## WHAT THE TASK REQUIRES
Lines from the line with "Image resolution: width=2173" to the line with "Image resolution: width=1110" in the entries below, and only those, must be output exactly, with both ends included.

SOURCE MATERIAL section start

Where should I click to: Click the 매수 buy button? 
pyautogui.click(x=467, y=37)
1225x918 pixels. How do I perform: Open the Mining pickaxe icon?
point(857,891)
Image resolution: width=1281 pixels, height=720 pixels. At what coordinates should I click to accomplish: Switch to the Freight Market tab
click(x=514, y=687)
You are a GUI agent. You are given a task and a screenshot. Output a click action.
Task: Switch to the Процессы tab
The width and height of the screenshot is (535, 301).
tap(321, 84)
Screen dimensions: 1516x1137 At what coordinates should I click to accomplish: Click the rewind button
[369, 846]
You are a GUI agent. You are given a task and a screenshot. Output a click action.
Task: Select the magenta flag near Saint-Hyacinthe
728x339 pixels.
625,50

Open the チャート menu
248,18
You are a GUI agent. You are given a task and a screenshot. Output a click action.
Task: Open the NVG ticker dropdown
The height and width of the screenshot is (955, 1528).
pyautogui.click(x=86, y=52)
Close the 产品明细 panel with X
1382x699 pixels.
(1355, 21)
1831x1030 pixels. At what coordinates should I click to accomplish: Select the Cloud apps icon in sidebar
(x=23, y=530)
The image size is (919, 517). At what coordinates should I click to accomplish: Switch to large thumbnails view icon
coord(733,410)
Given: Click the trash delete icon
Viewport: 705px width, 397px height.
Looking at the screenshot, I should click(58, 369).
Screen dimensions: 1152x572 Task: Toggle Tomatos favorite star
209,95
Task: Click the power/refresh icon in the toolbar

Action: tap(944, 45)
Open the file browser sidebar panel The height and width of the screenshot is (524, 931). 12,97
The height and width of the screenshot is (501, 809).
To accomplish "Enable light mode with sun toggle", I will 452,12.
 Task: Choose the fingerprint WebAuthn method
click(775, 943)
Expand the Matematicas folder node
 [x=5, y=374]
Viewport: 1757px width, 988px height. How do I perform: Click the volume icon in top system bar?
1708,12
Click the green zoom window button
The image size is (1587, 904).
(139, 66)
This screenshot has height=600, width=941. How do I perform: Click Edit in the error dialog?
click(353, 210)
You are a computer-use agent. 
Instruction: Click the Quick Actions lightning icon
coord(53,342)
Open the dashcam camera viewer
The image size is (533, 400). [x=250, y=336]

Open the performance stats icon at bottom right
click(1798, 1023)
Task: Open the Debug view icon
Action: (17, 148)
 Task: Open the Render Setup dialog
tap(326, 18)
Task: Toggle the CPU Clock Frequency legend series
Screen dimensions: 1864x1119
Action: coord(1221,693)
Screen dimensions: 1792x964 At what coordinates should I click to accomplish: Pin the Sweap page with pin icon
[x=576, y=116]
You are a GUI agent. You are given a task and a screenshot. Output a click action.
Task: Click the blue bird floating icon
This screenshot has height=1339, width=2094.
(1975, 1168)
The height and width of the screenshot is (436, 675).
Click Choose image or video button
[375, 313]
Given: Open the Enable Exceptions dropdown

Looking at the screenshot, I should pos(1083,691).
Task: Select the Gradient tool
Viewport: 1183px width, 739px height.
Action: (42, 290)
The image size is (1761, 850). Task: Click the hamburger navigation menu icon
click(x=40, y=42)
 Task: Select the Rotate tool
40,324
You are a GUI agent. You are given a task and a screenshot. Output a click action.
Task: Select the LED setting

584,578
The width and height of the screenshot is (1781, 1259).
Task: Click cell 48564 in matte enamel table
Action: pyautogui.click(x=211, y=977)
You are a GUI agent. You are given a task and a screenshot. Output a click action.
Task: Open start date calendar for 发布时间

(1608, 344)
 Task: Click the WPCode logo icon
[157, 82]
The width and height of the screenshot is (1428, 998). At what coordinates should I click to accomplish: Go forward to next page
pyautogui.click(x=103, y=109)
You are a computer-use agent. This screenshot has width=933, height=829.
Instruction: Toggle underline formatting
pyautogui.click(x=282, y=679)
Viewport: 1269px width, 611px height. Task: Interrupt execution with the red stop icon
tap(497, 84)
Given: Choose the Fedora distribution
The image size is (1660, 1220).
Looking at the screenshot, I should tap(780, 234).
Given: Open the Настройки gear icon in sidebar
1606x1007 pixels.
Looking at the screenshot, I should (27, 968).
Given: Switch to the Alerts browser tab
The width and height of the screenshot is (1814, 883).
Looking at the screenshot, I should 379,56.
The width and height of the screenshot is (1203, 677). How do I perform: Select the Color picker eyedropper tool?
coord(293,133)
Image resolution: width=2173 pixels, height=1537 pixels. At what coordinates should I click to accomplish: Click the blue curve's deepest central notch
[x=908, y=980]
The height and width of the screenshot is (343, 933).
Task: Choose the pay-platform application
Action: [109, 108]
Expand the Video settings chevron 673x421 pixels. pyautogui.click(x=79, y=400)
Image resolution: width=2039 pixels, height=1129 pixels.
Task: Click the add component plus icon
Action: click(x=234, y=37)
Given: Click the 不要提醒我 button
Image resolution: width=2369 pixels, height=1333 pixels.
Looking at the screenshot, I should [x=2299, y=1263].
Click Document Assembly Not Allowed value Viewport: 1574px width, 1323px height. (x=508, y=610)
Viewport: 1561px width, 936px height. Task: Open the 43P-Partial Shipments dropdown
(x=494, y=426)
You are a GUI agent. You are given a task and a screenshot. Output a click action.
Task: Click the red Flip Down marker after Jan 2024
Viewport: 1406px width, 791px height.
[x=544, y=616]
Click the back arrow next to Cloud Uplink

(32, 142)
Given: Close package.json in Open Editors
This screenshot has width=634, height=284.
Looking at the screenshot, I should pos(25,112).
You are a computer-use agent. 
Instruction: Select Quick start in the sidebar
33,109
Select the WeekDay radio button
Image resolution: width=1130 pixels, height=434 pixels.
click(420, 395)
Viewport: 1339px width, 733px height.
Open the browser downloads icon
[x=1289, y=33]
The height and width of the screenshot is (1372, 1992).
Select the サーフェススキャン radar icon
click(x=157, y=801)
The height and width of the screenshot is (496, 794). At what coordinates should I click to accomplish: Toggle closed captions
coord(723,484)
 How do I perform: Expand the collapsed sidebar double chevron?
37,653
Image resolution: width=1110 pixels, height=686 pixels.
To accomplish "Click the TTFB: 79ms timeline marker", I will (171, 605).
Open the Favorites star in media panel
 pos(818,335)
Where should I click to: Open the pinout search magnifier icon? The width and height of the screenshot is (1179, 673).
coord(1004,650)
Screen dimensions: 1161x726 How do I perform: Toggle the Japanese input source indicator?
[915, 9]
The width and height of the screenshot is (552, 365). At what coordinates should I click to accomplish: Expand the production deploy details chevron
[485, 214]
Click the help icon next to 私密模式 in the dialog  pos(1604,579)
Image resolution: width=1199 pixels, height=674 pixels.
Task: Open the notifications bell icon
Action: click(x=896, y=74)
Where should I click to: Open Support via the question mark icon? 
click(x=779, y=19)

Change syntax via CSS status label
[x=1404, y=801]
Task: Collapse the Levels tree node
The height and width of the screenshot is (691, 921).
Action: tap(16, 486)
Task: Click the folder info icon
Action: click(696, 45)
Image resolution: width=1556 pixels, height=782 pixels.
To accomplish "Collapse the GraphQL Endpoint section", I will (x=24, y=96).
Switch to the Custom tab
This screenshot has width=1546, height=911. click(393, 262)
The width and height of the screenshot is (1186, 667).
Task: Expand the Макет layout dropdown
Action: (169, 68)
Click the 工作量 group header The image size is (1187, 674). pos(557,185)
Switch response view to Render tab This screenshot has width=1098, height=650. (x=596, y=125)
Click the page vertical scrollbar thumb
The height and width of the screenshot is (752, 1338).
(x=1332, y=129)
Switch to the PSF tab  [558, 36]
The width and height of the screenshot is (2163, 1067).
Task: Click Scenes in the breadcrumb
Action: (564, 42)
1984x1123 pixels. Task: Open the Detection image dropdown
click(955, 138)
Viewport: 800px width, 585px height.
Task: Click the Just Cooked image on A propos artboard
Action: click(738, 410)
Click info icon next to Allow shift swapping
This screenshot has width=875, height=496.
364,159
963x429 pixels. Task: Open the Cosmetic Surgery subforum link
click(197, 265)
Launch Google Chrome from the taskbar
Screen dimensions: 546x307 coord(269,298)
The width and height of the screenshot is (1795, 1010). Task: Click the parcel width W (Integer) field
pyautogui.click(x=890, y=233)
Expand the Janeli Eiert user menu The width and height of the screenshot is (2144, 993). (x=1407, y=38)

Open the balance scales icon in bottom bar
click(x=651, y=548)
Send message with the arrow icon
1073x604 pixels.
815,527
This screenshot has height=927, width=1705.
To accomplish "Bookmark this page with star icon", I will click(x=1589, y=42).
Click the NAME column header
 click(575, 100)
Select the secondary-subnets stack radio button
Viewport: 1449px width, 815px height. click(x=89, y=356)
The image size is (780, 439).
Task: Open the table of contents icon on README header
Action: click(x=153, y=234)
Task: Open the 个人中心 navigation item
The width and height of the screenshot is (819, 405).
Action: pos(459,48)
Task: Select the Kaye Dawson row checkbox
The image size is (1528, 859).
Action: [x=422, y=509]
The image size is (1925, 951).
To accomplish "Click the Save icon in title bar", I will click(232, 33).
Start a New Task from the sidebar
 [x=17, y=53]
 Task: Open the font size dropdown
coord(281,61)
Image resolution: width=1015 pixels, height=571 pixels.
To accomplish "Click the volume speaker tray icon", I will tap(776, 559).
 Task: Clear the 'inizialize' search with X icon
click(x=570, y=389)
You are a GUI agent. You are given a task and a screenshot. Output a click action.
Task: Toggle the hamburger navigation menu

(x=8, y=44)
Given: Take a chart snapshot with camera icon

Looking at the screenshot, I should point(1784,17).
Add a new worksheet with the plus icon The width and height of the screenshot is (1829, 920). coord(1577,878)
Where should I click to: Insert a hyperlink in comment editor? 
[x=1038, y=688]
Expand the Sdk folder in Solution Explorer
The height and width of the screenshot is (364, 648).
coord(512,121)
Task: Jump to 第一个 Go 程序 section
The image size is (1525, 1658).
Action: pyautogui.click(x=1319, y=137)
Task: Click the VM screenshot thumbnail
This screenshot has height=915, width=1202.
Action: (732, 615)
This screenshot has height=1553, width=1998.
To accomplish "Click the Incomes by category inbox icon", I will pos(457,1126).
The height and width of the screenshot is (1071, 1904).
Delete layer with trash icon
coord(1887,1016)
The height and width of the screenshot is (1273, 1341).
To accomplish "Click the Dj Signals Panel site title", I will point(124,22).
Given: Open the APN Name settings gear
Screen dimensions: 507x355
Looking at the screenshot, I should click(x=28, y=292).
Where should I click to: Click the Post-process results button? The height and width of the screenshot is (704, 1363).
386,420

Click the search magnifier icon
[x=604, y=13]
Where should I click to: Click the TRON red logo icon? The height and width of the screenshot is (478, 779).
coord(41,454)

SOURCE MATERIAL section end

## REPLY
Image resolution: width=2173 pixels, height=1537 pixels. At what coordinates should I click to accomplish: Click the blue curve's deepest central notch
[x=908, y=980]
The height and width of the screenshot is (343, 933).
Task: Choose the pay-platform application
Action: [109, 108]
Expand the Video settings chevron 673x421 pixels. pyautogui.click(x=79, y=400)
Image resolution: width=2039 pixels, height=1129 pixels.
Task: Click the add component plus icon
Action: click(x=234, y=37)
Given: Click the 不要提醒我 button
Image resolution: width=2369 pixels, height=1333 pixels.
Looking at the screenshot, I should [x=2299, y=1263].
Click Document Assembly Not Allowed value Viewport: 1574px width, 1323px height. (x=508, y=610)
Viewport: 1561px width, 936px height. Task: Open the 43P-Partial Shipments dropdown
(x=494, y=426)
You are a GUI agent. You are given a task and a screenshot. Output a click action.
Task: Click the red Flip Down marker after Jan 2024
Viewport: 1406px width, 791px height.
[x=544, y=616]
Click the back arrow next to Cloud Uplink

(32, 142)
Given: Close package.json in Open Editors
This screenshot has width=634, height=284.
Looking at the screenshot, I should pos(25,112).
You are a computer-use agent. 
Instruction: Select Quick start in the sidebar
33,109
Select the WeekDay radio button
Image resolution: width=1130 pixels, height=434 pixels.
click(420, 395)
Viewport: 1339px width, 733px height.
Open the browser downloads icon
[x=1289, y=33]
The height and width of the screenshot is (1372, 1992).
Select the サーフェススキャン radar icon
click(x=157, y=801)
The height and width of the screenshot is (496, 794). At what coordinates should I click to accomplish: Toggle closed captions
coord(723,484)
 How do I perform: Expand the collapsed sidebar double chevron?
37,653
Image resolution: width=1110 pixels, height=686 pixels.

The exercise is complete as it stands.